The United Nations is to move about half of 100 foreign staff members out of Syria after a number of mortar shells fell near their hotel in Damascus, damaging the building and a UN vehicle.

“The United Nations Security Management Team has assessed the situation and decided to temporarily reduce the presence of international staff in Damascus due to security conditions," UN spokesman Martin Nesirky said.

"The United Nations remains active and committed to helping the Syrian sides in their search for a political solution," he said.

"U.N. agencies and their partners also remain committed to providing assistance to millions of people in need in Syria."

The founder of the Free Syrian Army rebel group, which is fighting to overthrow Syrian President Bashar al-Assad, was wounded by an explosion in Syria overnight.

Colonel Riad al-Asaad was brought to Turkey for treatment, a Turkish official said.

The colonel lost a leg in the blast but his injuries were not life-threatening.

He established the FSA in 2011 to fight for the overthrow of President Assad and was one of the first senior officers to defect from the Syrian military.

Syrian opposition sources said Col Asaad had been hit by a car bomb in the city of al-Mayadin, south of Deir al-Zor in eastern Syria.

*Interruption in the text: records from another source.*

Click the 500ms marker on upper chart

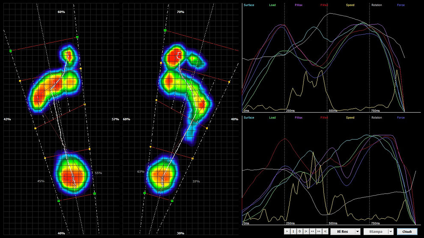pyautogui.click(x=333, y=110)
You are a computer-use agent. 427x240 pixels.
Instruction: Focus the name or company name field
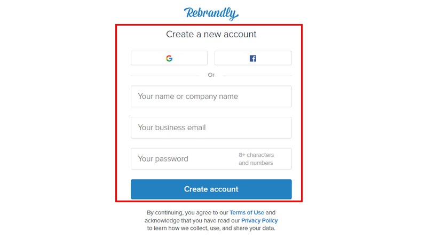tap(211, 97)
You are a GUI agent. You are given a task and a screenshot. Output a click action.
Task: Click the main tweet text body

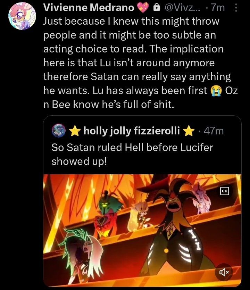[141, 63]
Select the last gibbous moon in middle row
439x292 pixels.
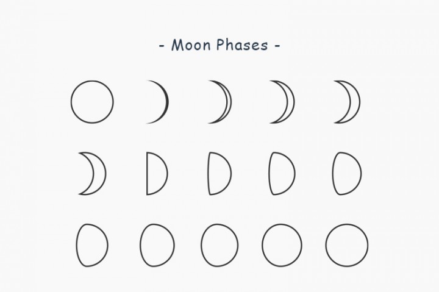click(346, 173)
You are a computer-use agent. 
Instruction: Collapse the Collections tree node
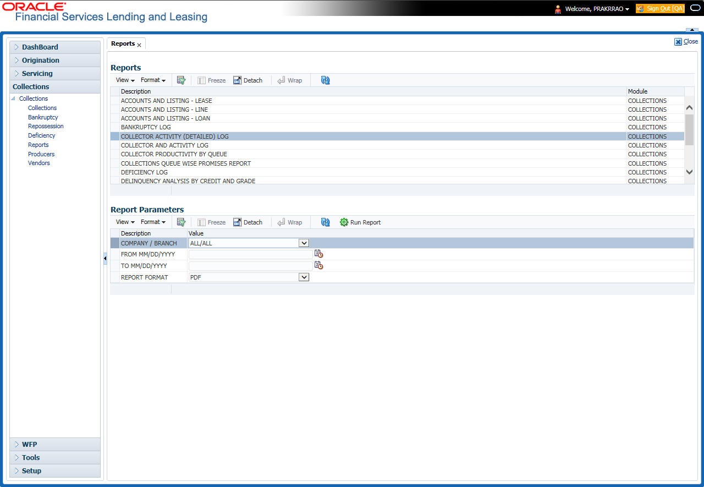pos(13,99)
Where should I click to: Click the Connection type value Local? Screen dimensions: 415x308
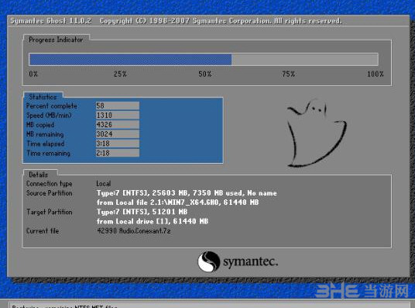pos(104,184)
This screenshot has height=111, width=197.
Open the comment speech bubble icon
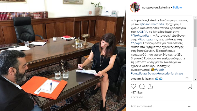tap(142, 86)
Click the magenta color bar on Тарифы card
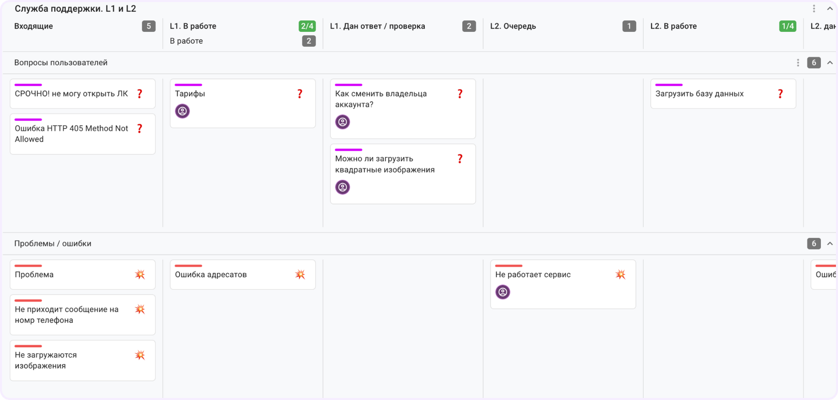 189,85
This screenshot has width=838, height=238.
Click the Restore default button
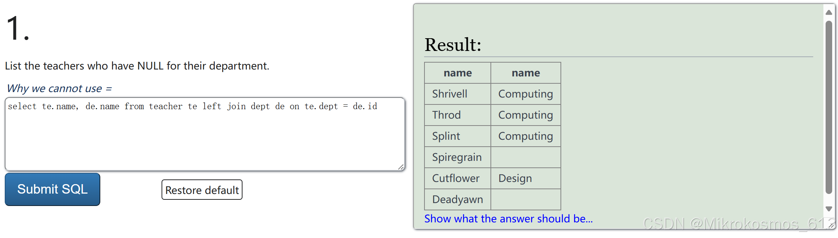(x=202, y=190)
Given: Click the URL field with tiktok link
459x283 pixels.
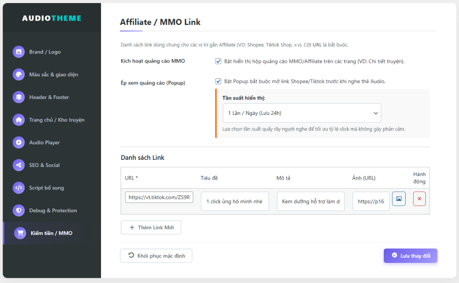Looking at the screenshot, I should coord(159,197).
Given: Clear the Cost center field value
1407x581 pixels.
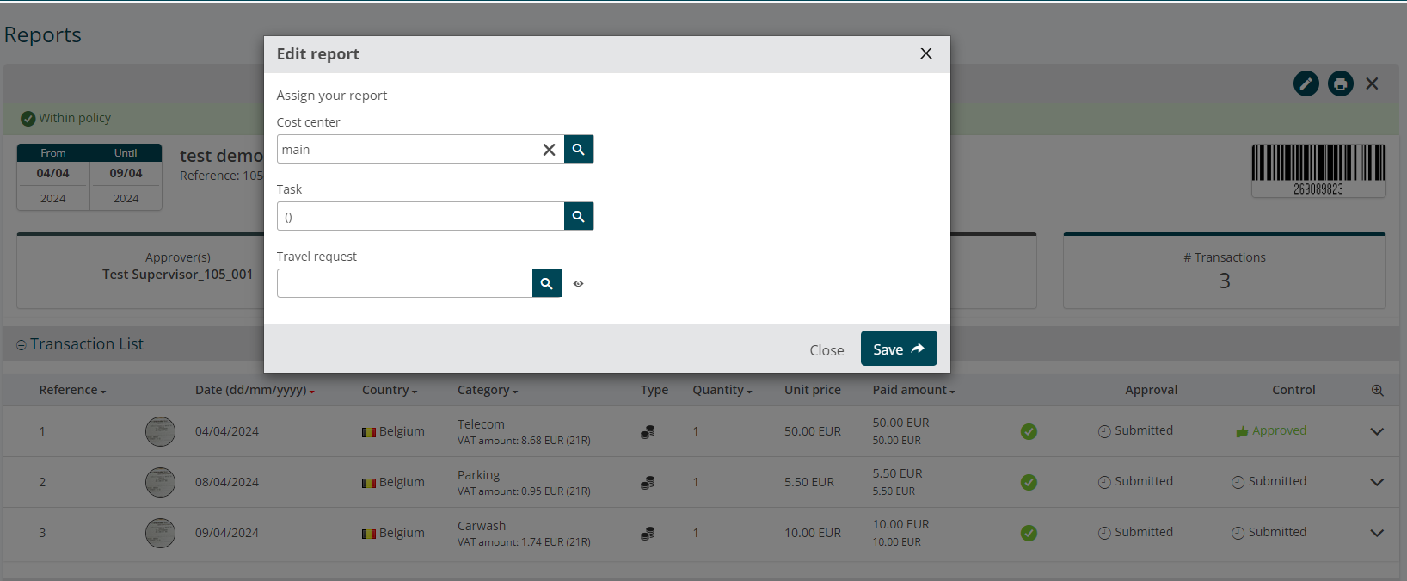Looking at the screenshot, I should (549, 150).
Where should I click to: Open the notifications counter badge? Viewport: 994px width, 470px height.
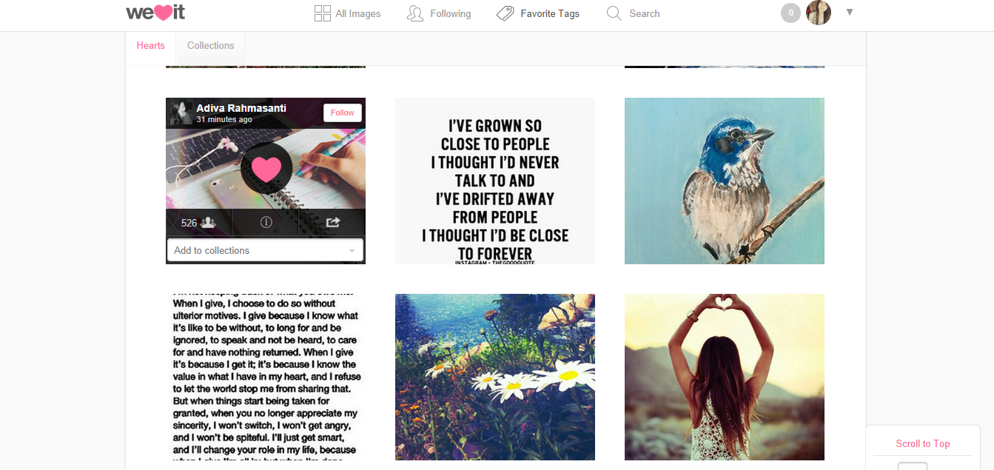(790, 13)
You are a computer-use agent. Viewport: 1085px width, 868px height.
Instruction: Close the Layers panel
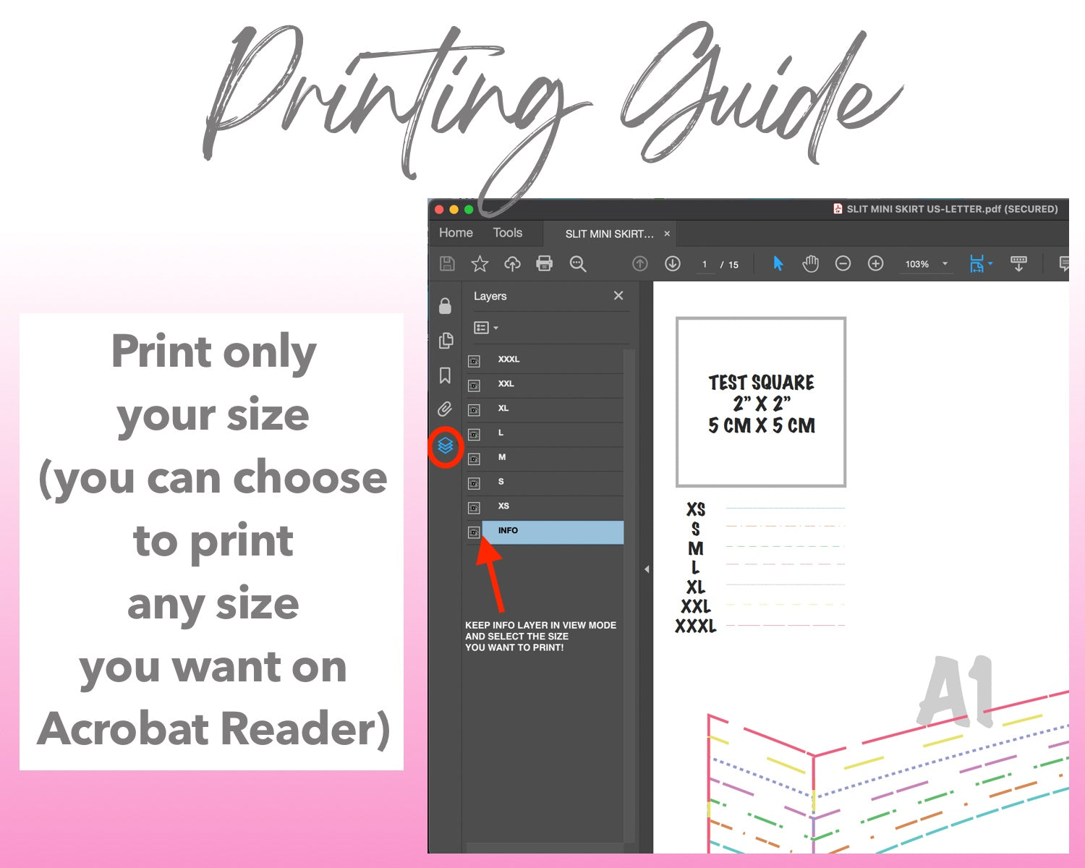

Meanwhile, Syrian rebels have fired dozens of mortar bombs into central Damascus, hitting a high-security area within a kilometre of President Assad's residence, residents and a security source said.

The military retaliated with artillery fire from Mount Qasioun, overlooking the Syrian capital.

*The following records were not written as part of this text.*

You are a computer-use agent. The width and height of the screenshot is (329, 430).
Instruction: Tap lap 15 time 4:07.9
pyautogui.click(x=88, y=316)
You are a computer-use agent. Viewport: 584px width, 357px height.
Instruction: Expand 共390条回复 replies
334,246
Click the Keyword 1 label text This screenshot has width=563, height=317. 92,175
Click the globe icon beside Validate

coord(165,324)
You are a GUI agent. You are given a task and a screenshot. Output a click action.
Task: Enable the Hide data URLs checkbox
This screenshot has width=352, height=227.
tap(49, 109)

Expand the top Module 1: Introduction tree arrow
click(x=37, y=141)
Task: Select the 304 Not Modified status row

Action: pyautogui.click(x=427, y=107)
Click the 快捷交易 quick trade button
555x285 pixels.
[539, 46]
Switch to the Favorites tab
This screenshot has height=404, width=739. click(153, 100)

It was some of the heaviest fighting in the heart of the city since an uprising against President Assad erupted two years ago.

The security source said mortar rounds had landed in Umayyad Square, a major intersection where military headquarters and state television are located.

Yesterday, mortar bombs hit the car park of the state television building, residents said.

State television reported dozens of casualties at the Opera house, across the street from the headquarters of President Assad's Baath party the Air Force Intelligence building.

The mortar bombs appeared to be coming from rebels who had pushed into the Kfar Souseh district, a few hundred metres from Umayyad Square, but there were no immediate reports of the insurgents trying to advance further.

President Assad's forces have retained control of central Damascus and most other Syrian cities, while losing swathes of territory elsewhere, especially in the north and east.

The United Nations says at least 70,000 people have been killed in the conflict and more than a million Syrians have been forced to flee the country.

Sustained fighting in Damascus could send thousands more into neighbouring states, especially Lebanon, which already hosts 370,000 refugees.